Charles Dickens' book A Tale of Two Cities begins with a famous
litany contrasting the time as both the best and the worst. The
title of this report is meant to evoke that same sense of contrast.
At a superficial level-at the level of the celebrated cases
as they are usually presented-the story of safety in health care
is about repeated, unrelated, isolated, incomprehensible accidents
that dog the heels of the vaunted successes of modern technological
health care.
At a deeper level, the story is about the ways in which success
and failure are derived from the same sources. It is about the
ways in which exposure to hazards is indivisibly connected to
the pursuit of success. In this contrasting view, the bad events
are not separate phenomena that can be eliminated by the use
of some managerial or technological tool. Safety is not a separate
entity that can be manipulated or achieved in isolation. Rather
it is an emergent property of the ways in which the technical,
individual, organizational, regulatory, and economic factors
of health care join together to create the settings in which
events-the best ones and the worst ones-occur.
Although the researchers had much to say about safety, none
of them were researchers on safety in itself. Their research
is primarily about human performance, technology, organizational
behavior, and even philosophy. These are all fields that bear
on safety and describe the ways in which the factors interact
to cause safety to emerge. John Flach spoke for many of the researchers
when he said, "researchers pursue interesting questions."

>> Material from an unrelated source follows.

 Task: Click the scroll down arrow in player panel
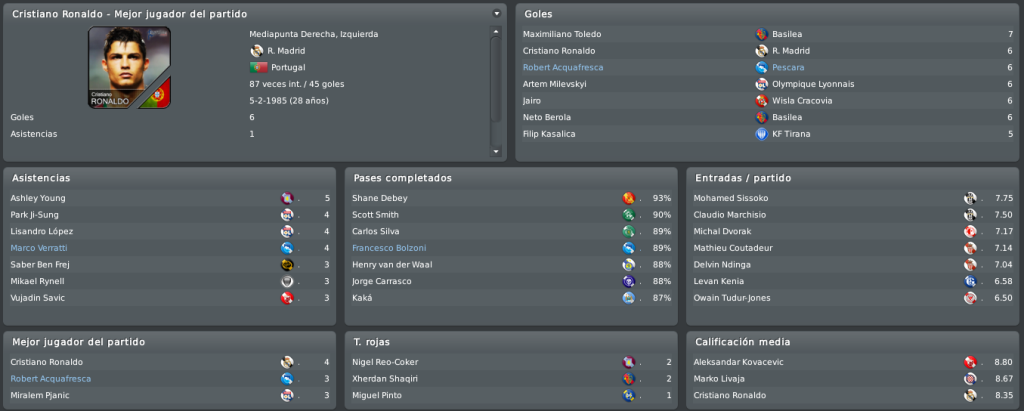pyautogui.click(x=496, y=152)
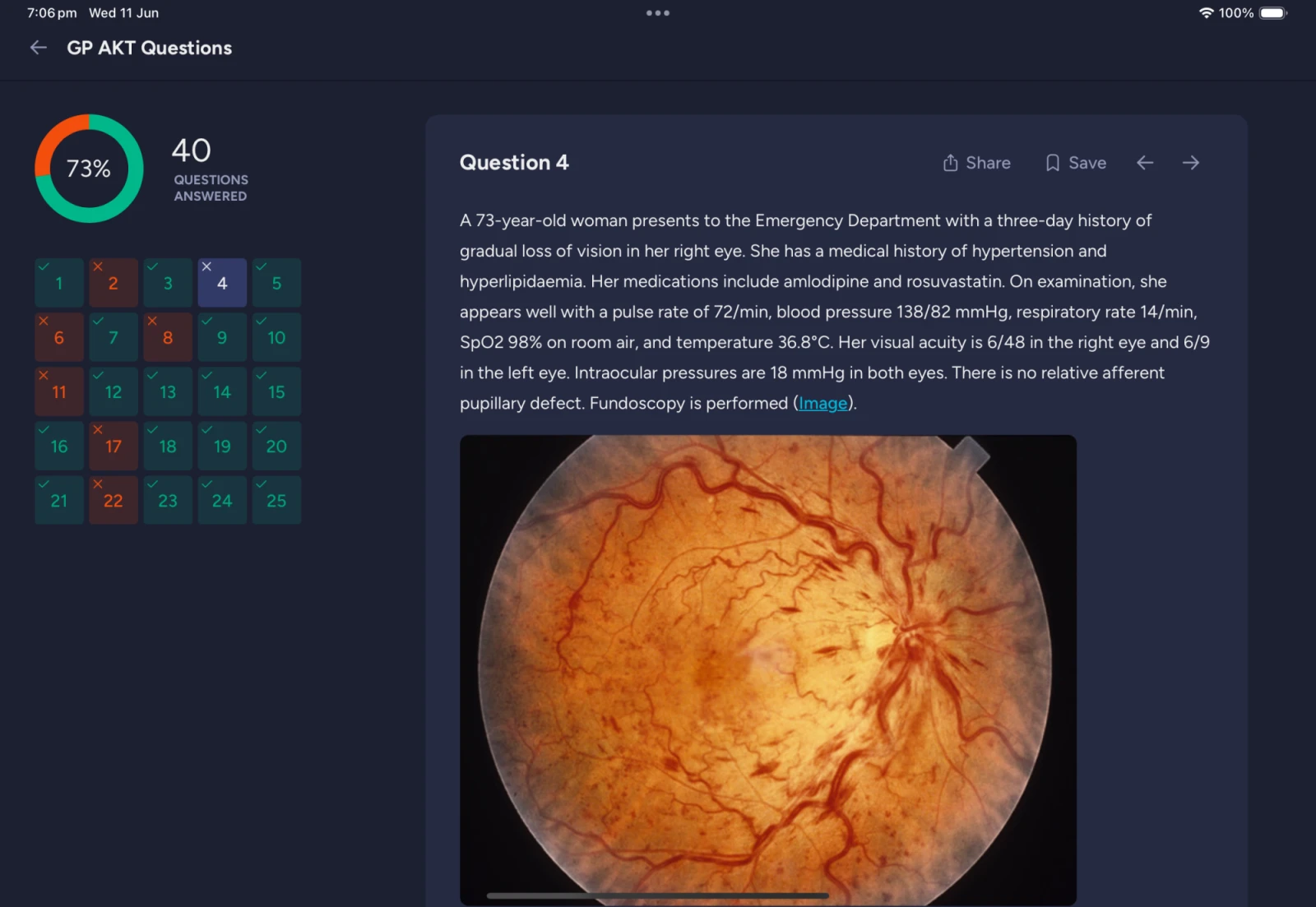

His point was that this work may lead to new views and applications
that advance safety, but that the really effective research does
not start out that way. His statement can be taken as a warning
about the need to establish and sustain a variety of lines of
research on human and system performance in health care in order
to make progress on safety. The uncelebrated cases all involved
long-term efforts focused on apparently small questions. This
much is clear-gaining more insight requires sustained, detailed
efforts.
The situation confronting those who want to increase safety
today is not unlike that confronting those who wished to eradicate
cancer a generation ago or more recently those who wished to
find a cure for AIDS. At first glance, these were simply applied
problems that needed bigger, better, more powerful treatments
of the sort that were already being applied. But the real improvement
in treatment of these diseases came not from direct applications.

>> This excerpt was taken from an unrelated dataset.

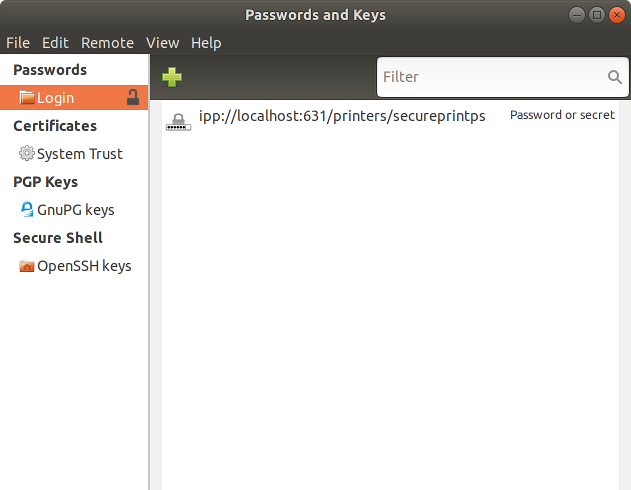Screen dimensions: 631x490
Task: Click the System Trust gear icon
Action: (27, 154)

The real improvements came from study of the mechanisms of disease,
often in areas that appeared only superficially related to the
problem at hand. The discovery of genetic causes of cancer, the
development of the protease inhibitors that now offer HIV-infected
people a chance for long life, came out of efforts that looked
scientifically into the complex mechanisms that underlie these
diseases. It is ironic that the research pathways that led to
these successes do not immediately suggest to us similar approaches
to learning about safety by studying the complex mechanisms that
lead to success and failure.
The organizers of the conference thought to challenge the
assembled researchers to describe how their research could be
used to gain new insights into safety in health care. The researchers
provided a host of pointers and engaged in a wide-ranging conversation
about the opportunities and obstacles to research on safety.

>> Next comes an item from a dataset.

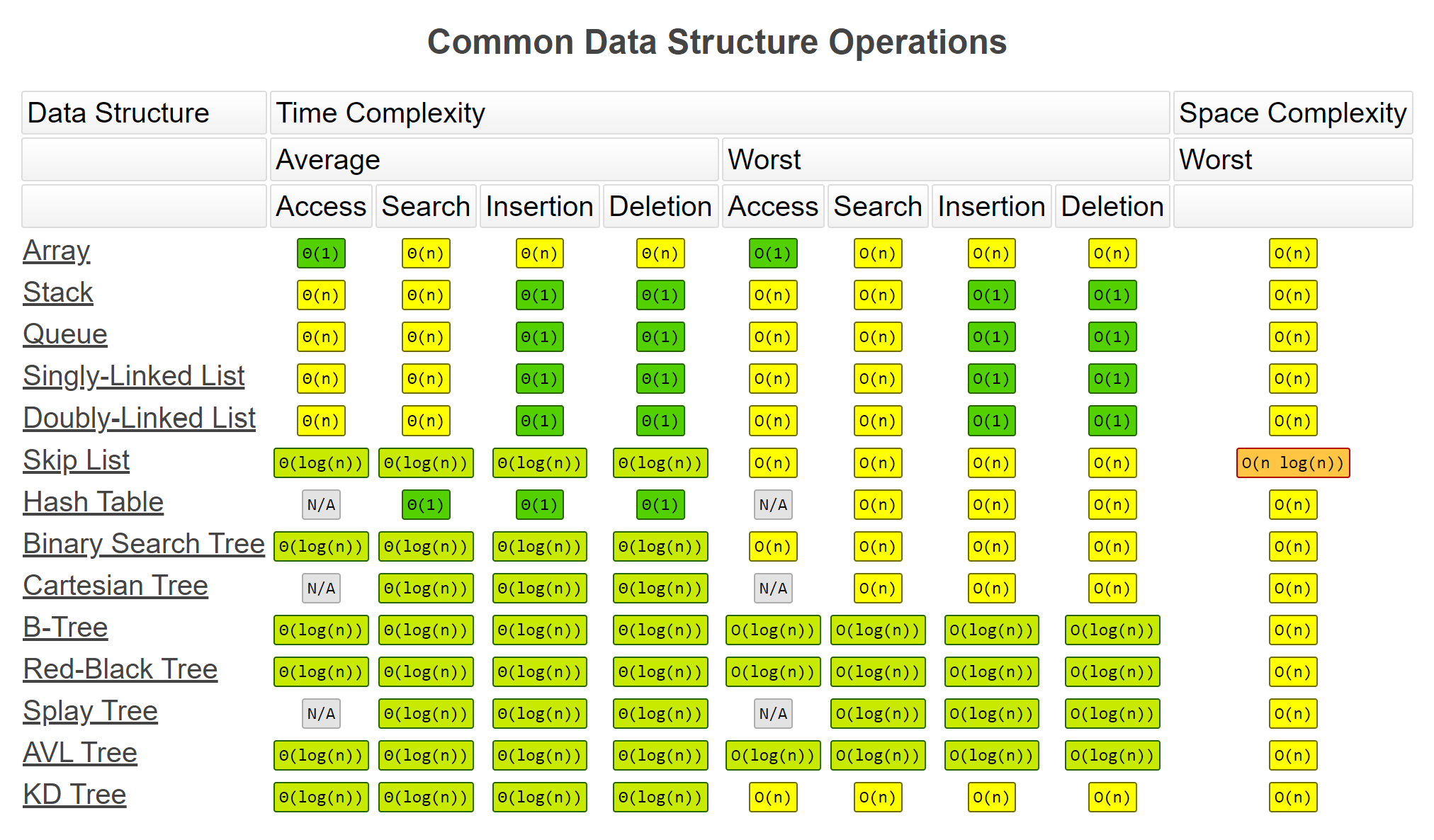Click the green average access badge for Array
1434x840 pixels.
(321, 254)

Several contacts between individual researchers and potential
users of their work happened at the workshop. The transfusion
medicine work was particularly interesting to some of the workshop
sponsors. The lessons about incident reporting and analysis captured
the attention of other people and organizations. But in the end,
the researchers challenged the organizers and by extension, the
health care community to take a new look at safety, to change
long-held views about the sources of success and failure, and
to look more closely at the ways in which our fascination with
the celebrated cases limits our ability to see the larger world
in which safety is created and nurtured.